_Excerpt provided_.
[start]

Label Studio

Annotating data using Label Studio.

This is an older version of the ZenML documentation. To read and view the latest version please visit this up-to-date URL.

Label Studio

Label Studio is one of the leading open-source annotation platforms available to data scientists and ML practitioners. It is used to create or edit datasets that you can then use as part of training or validation workflows. It supports a broad range of annotation types, including:

  • Computer Vision (image classification, object detection, semantic segmentation)

  • Audio & Speech (classification, speaker diarization, emotion recognition, audio transcription)

  • Text / NLP (classification, NER, question answering, sentiment analysis)

  • Time Series (classification, segmentation, event recognition)

  • Multi-Modal / Domain (dialogue processing, OCR, time series with reference)

When would you want to use it?

If you need to label data as part of your ML workflow, that is the point at which you could consider adding the optional annotator stack component as part of your ZenML stack.

We currently support the use of annotation at the various stages described in the main annotators docs page, and also offer custom utility functions to generate Label Studio label config files for image classification and object detection. (More will follow in due course.)

The Label Studio integration currently is built to support workflows using the following three cloud artifact stores: AWS S3, GCP/GCS, and Azure Blob Storage. Purely local stacks will currently not work if you want to do add the annotation stack component as part of your stack.

COMING SOON: The Label Studio Integration supports the use of annotations in an ML workflow, but we do not currently handle the universal conversion between data formats as part of the training workflow. Our initial use case was built to support image classification and object detection, but we will add helper steps and functions for other use cases in due course. We will update the docs when we enable this functionality.

[end]

_Given request_. Using the Label Studio page, explain in one to three sentences why a purely local stack will not work with the annotation stack component. The listing after this text is not needed.

_Material provided_.
[start]

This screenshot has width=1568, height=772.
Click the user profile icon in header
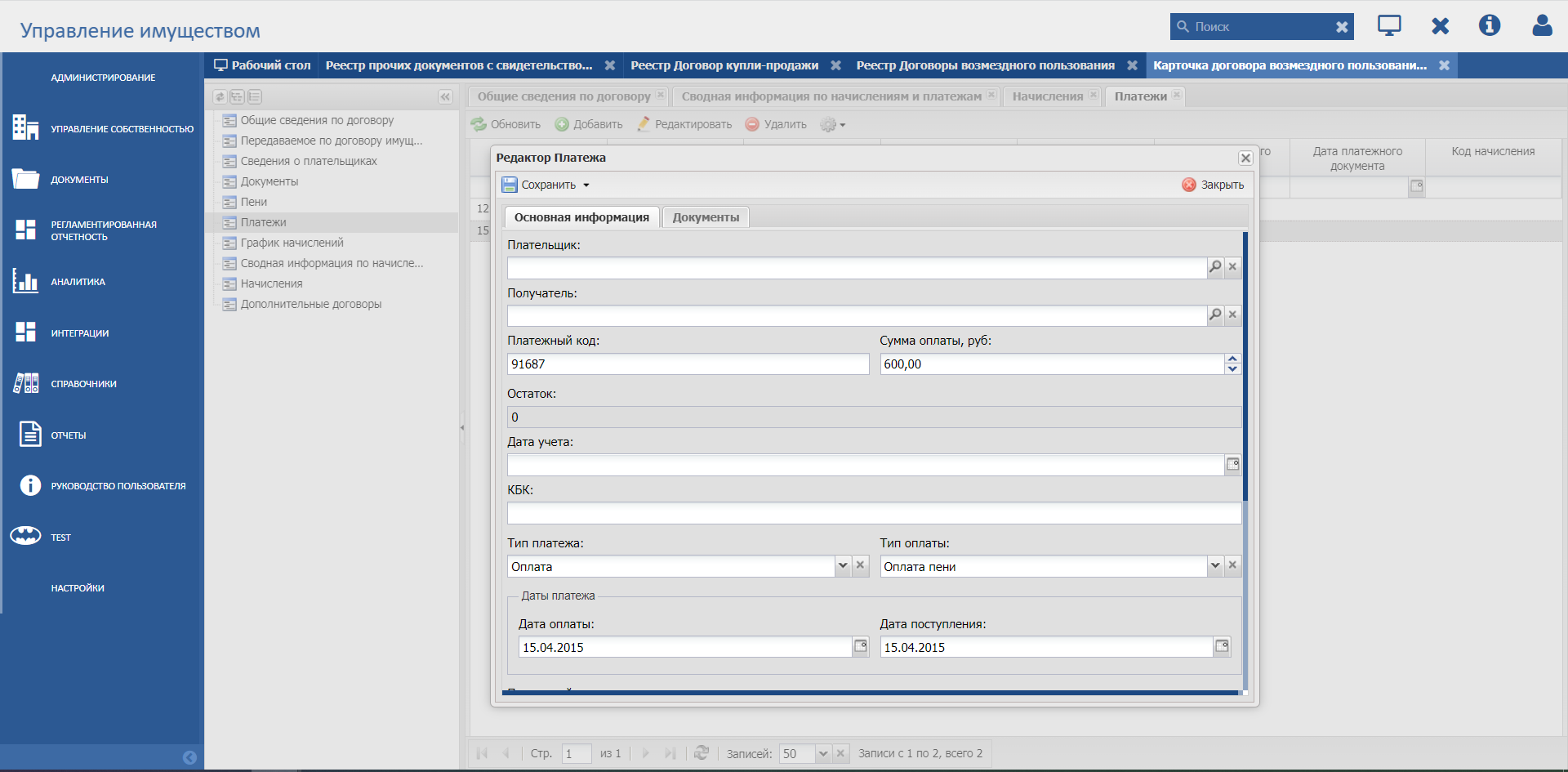(x=1542, y=26)
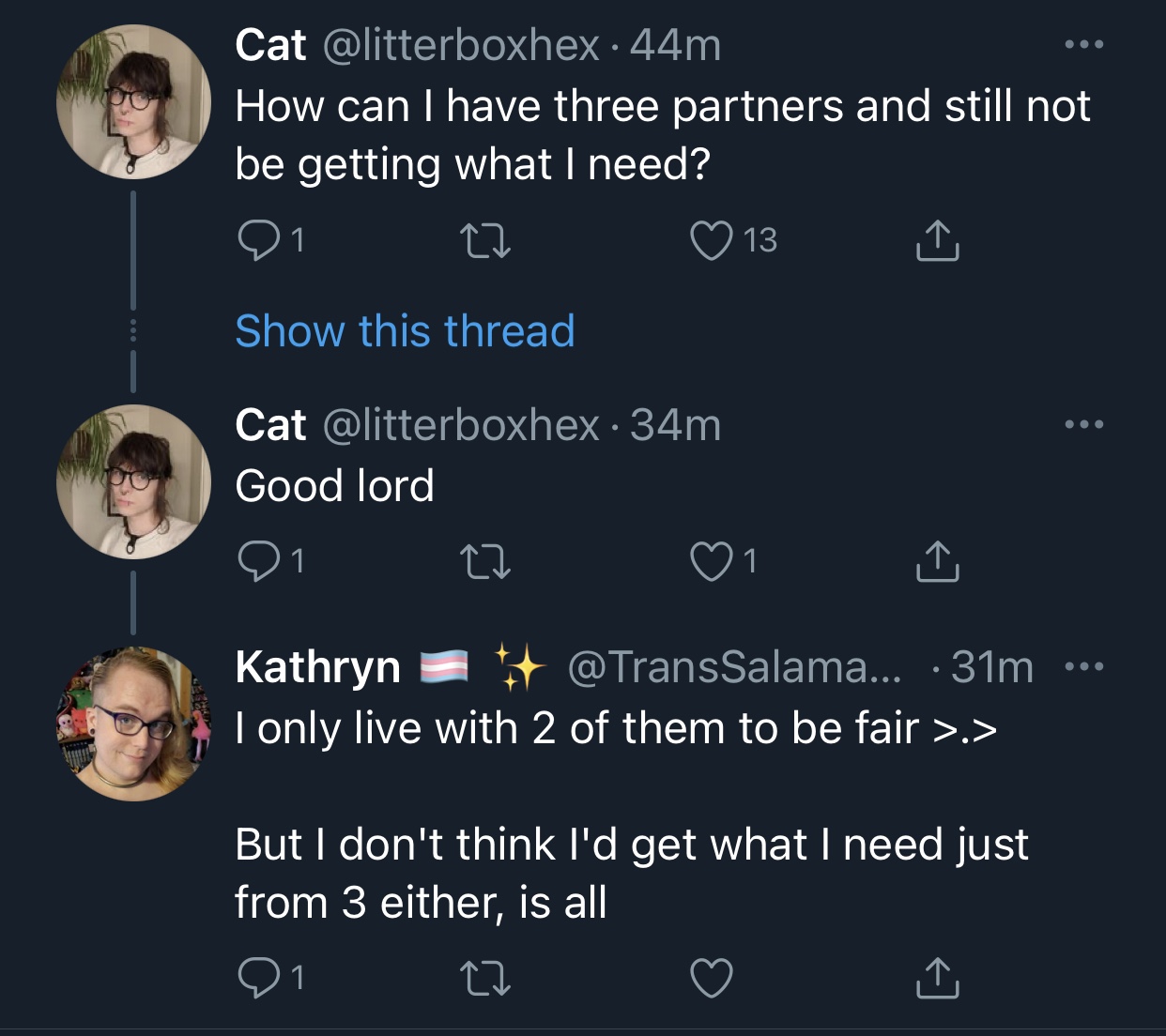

[end]

_Response to this task_. The Label Studio integration is currently built to support only workflows that use one of three cloud artifact stores: AWS S3, GCP/GCS, or Azure Blob Storage. For that reason, a purely local stack will currently not work when the annotation stack component is added.